Give as a numbered list the lines of the items from the one containing "Resources (621, 116)" through the one containing "1月 (356, 473)", with both of those lines included. List only those lines, skip any blank lines, and leave the pictures out.

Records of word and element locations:
----
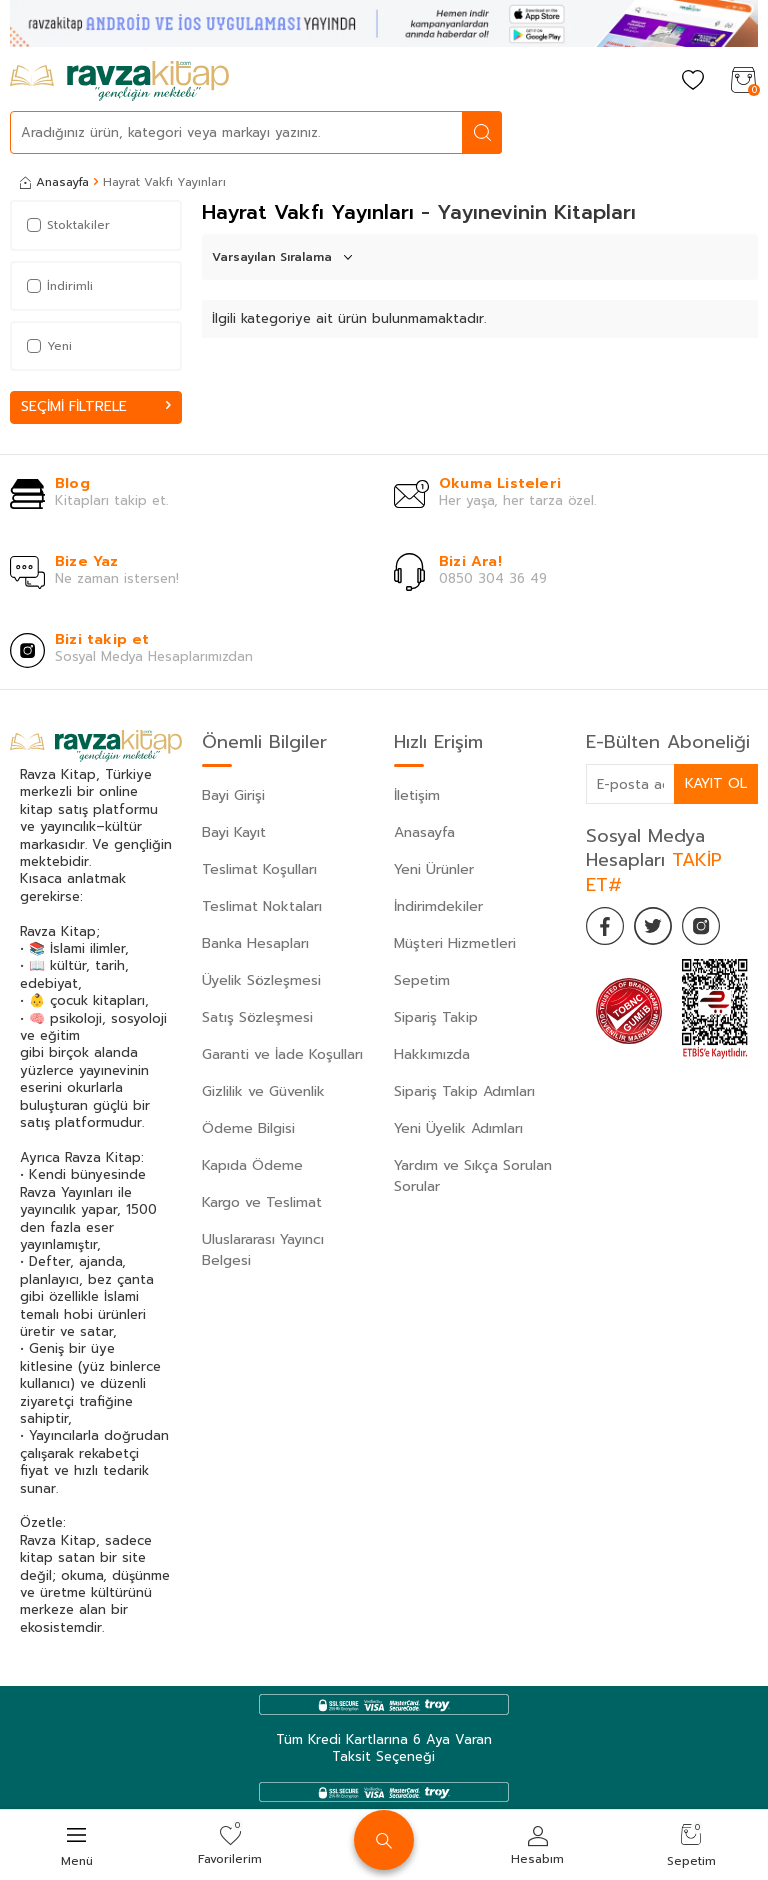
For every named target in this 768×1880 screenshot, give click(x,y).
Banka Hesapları (255, 943)
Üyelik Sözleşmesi (261, 980)
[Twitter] (656, 927)
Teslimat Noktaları (262, 906)
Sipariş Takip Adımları (464, 1091)
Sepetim (422, 980)
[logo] (119, 81)
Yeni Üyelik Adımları (458, 1128)
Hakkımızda (432, 1054)
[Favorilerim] (693, 81)
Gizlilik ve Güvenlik (263, 1091)
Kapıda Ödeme (252, 1165)
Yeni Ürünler (434, 869)
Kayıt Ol (716, 783)
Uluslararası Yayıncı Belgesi (263, 1250)
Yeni (49, 346)
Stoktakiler (68, 225)
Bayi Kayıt (234, 832)
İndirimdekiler (438, 906)
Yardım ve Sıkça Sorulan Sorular (473, 1176)
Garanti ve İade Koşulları (282, 1054)
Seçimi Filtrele (96, 406)
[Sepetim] (743, 81)
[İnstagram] (706, 927)
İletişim (417, 795)
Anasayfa (54, 182)
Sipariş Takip (436, 1017)
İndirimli (60, 286)
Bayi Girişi (233, 795)
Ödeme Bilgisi (248, 1128)
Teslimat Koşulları (259, 869)
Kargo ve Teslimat (262, 1202)
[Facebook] (606, 927)
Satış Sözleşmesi (257, 1017)
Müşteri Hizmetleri (455, 943)
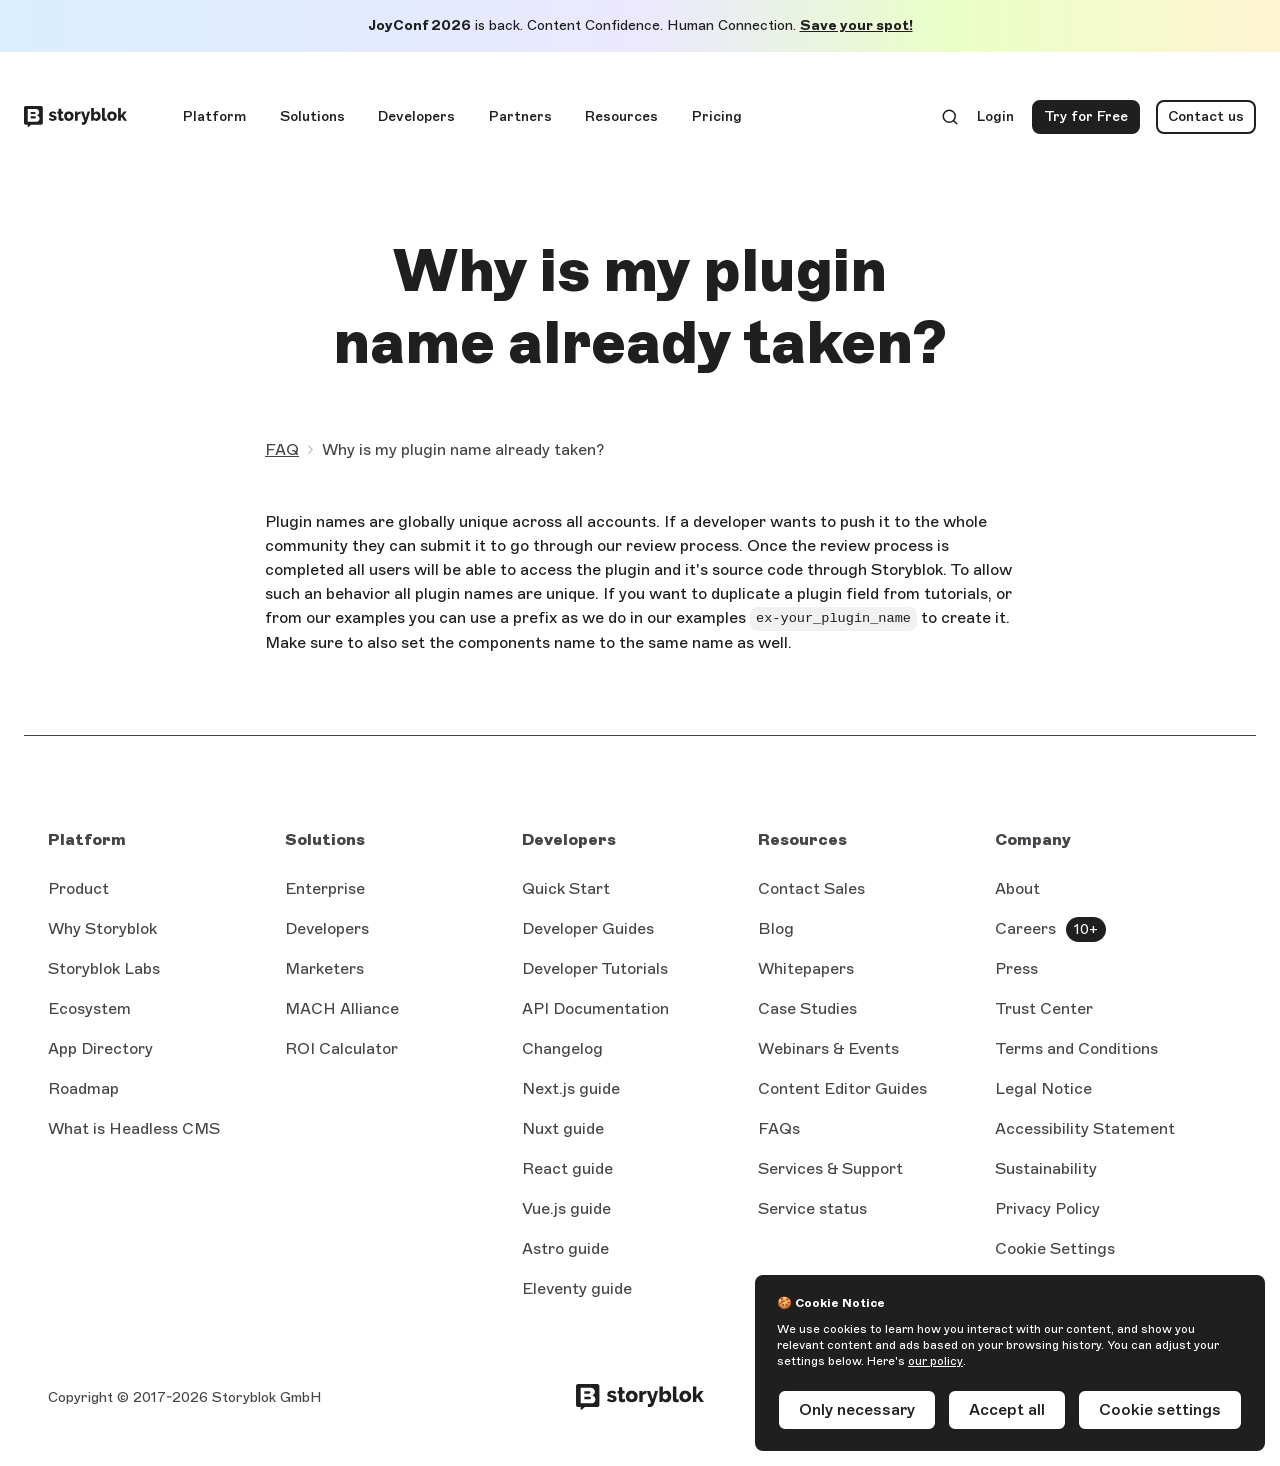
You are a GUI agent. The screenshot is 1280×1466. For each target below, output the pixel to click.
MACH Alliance (342, 1008)
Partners (520, 116)
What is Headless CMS (134, 1128)
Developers (416, 116)
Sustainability (1046, 1168)
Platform (214, 116)
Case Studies (807, 1008)
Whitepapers (806, 968)
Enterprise (325, 888)
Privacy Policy (1047, 1208)
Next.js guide (571, 1090)
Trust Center (1044, 1008)
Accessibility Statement (1085, 1128)
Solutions (312, 116)
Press (1016, 968)
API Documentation (595, 1010)
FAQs (779, 1128)
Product (78, 888)
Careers (1025, 928)
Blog (776, 928)
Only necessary (857, 1409)
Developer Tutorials (595, 968)
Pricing (717, 116)
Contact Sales (811, 888)
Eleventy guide (577, 1290)
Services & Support (830, 1168)
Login (996, 121)
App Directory (100, 1048)
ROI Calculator (341, 1048)
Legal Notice (1043, 1088)
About (1017, 888)
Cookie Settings (1055, 1248)
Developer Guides (588, 928)
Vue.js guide (566, 1210)
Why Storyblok (102, 928)
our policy (935, 1361)
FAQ (282, 449)
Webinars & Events (828, 1048)
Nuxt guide (563, 1130)
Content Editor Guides (842, 1090)
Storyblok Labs (104, 968)
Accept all (1007, 1409)
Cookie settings (1160, 1409)
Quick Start (566, 888)
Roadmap (83, 1088)
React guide (567, 1170)
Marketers (324, 968)
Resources (621, 116)
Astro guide (565, 1250)
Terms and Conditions (1076, 1048)
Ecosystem (89, 1008)
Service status (812, 1210)
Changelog (562, 1048)
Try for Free (1092, 121)
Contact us (1206, 116)
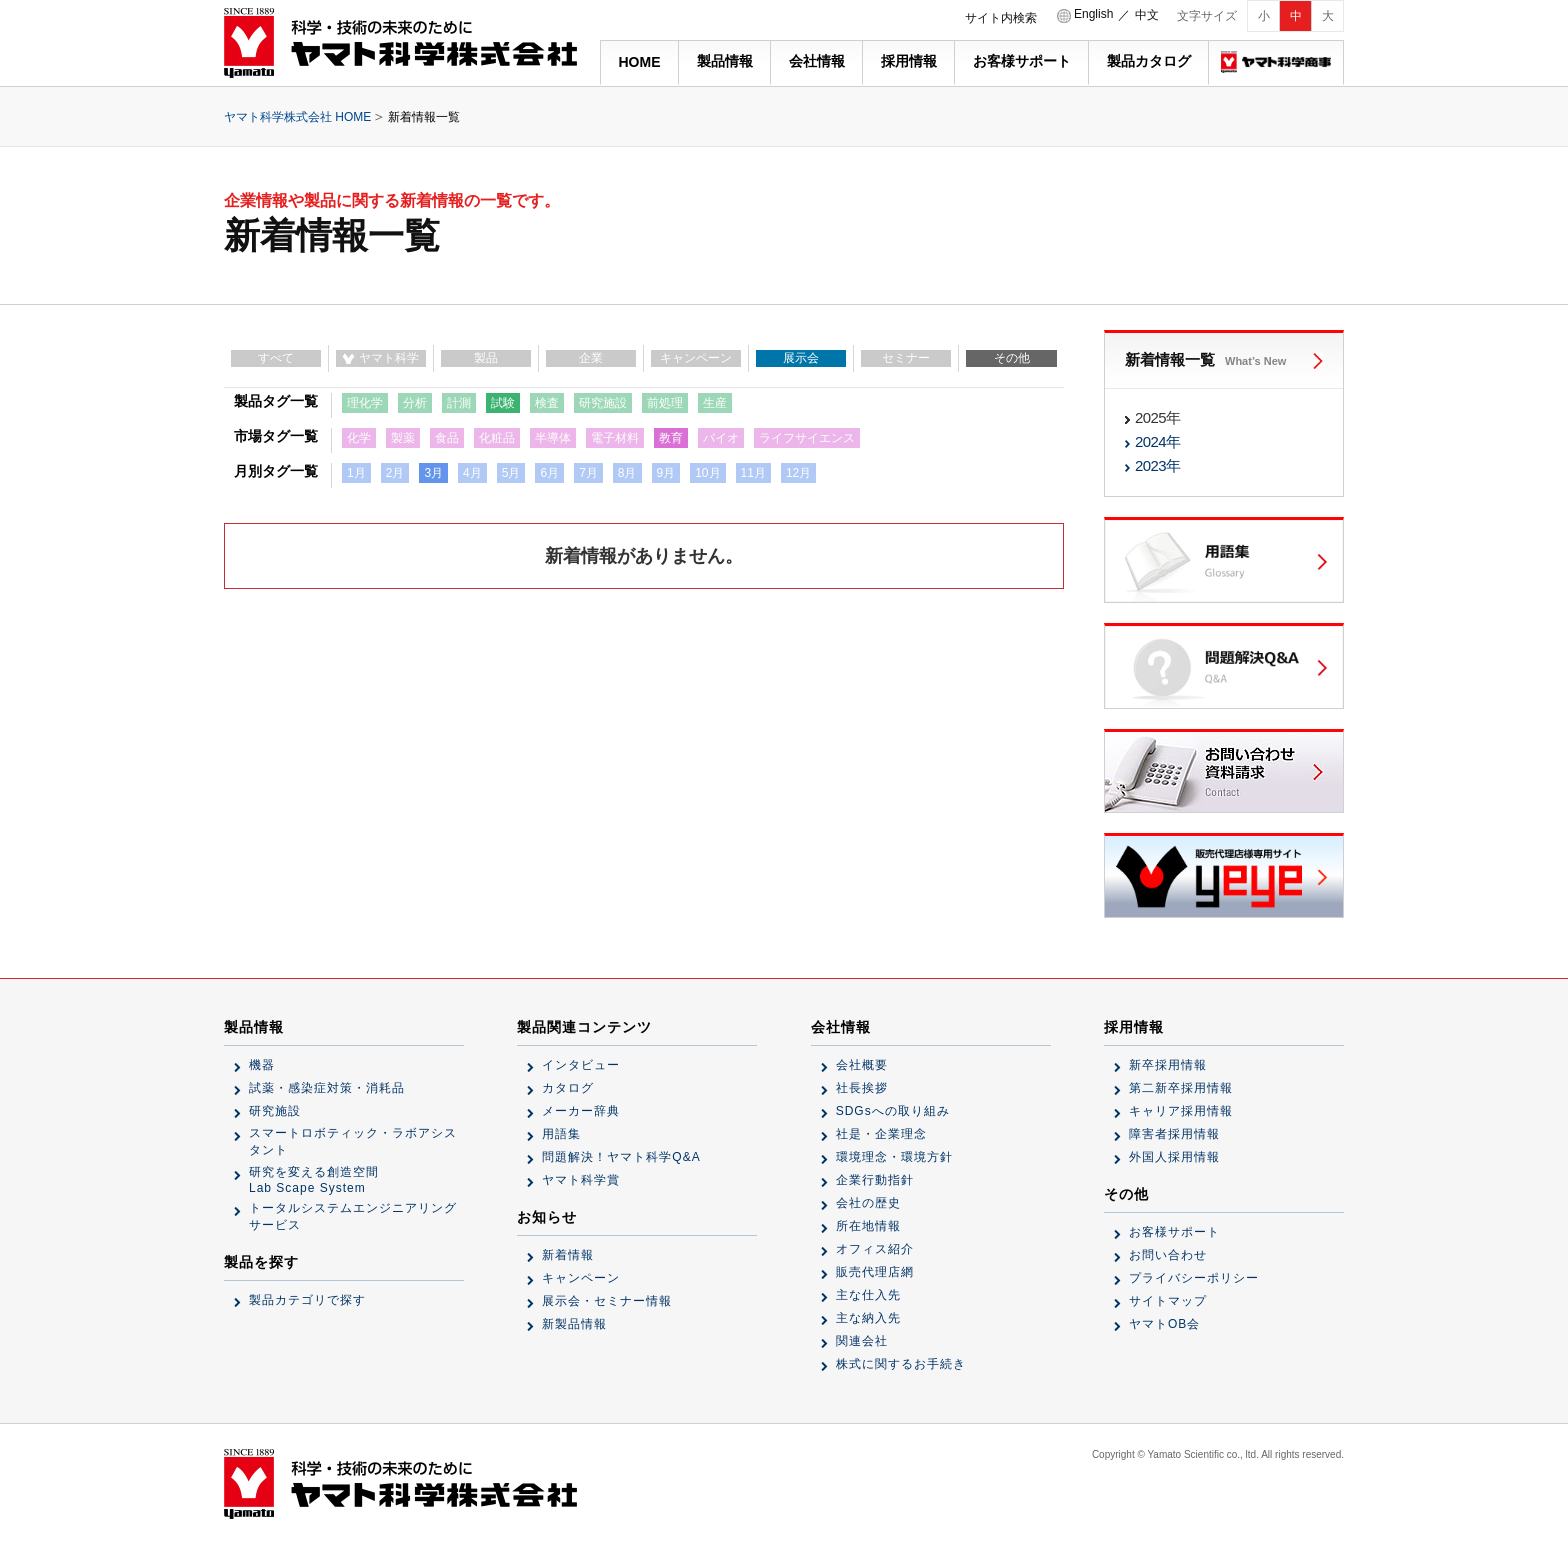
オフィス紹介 (875, 1249)
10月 (707, 473)
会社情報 (817, 61)
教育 (671, 438)
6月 (549, 473)
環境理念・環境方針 (894, 1157)
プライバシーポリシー (1194, 1278)
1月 (356, 473)
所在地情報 (868, 1226)
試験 (503, 403)
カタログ (568, 1088)
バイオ (721, 438)
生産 (715, 403)
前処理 (665, 403)
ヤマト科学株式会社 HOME (297, 117)
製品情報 (725, 61)
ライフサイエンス (807, 438)
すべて (276, 358)
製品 (486, 358)
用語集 (561, 1134)
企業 (591, 358)
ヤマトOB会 (1164, 1324)
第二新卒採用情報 (1181, 1088)
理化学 (365, 403)
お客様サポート (1022, 61)
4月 (472, 473)
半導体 (553, 438)
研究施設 (603, 403)
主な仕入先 (868, 1295)
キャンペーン (696, 358)
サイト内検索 (1001, 18)
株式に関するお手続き (901, 1364)
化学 (359, 438)
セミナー (906, 358)
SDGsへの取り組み (893, 1111)
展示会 (801, 358)
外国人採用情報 (1174, 1157)
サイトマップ (1168, 1301)
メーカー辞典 (581, 1111)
----
[Task solution]
1. Resources (621, 116)
2. Astro guide (565, 1250)
3. Terms and Conditions (1076, 1048)
4. Ecosystem (89, 1008)
5. Service status (812, 1210)
6. Changelog (562, 1048)
7. Try for Free (1092, 121)
8. Contact us (1206, 116)
9. オフィス紹介 (875, 1249)
10. 10月 (707, 473)
11. 会社情報 (817, 61)
12. 教育 (671, 438)
13. 6月 (549, 473)
14. 環境理念・環境方針 (894, 1157)
15. プライバシーポリシー (1194, 1278)
16. 1月 (356, 473)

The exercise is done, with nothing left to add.